[Entries for locating visible targets]
—————
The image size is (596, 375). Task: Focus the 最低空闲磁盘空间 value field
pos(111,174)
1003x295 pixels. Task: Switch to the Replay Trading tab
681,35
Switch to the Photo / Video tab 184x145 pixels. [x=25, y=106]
—————
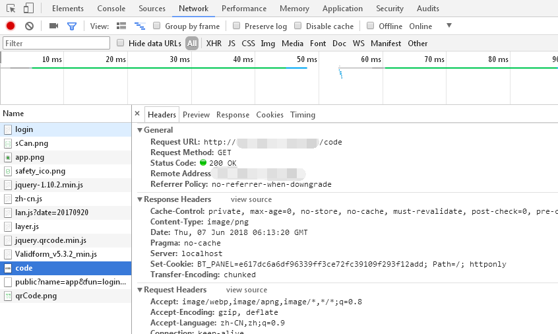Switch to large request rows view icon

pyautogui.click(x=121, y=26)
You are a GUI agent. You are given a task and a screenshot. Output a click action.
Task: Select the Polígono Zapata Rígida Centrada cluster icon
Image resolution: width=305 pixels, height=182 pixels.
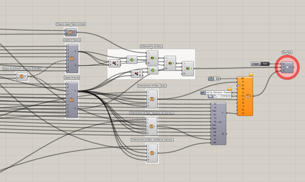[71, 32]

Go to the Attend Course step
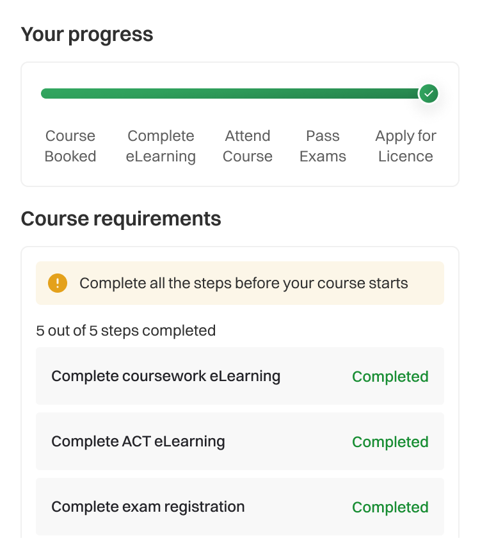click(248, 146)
—————
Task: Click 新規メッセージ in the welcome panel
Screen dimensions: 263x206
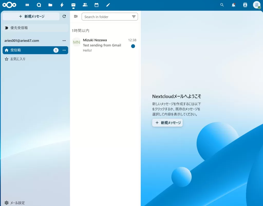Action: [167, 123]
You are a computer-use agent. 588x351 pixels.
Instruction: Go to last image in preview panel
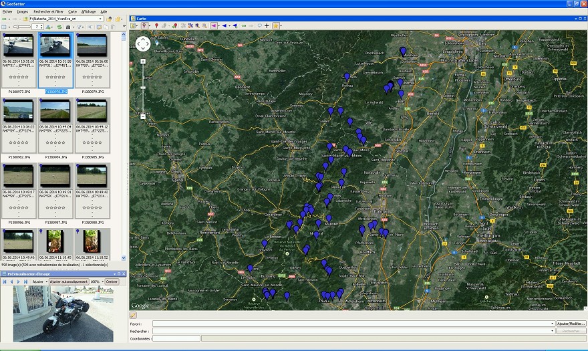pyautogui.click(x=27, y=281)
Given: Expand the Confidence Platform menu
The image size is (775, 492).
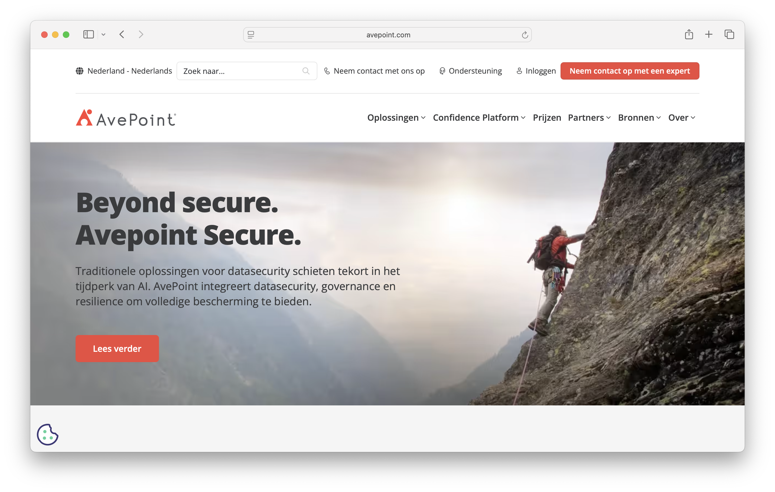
—————
WRITTEN EXERCISE: Pull out each line of the entries that contains the string "agent". Case counts.

WORKED SOLUTION:
You are a GUI agent. You are given a task and a screenshot. Output a click action.
You are a computer-use agent. 588x351 pixels.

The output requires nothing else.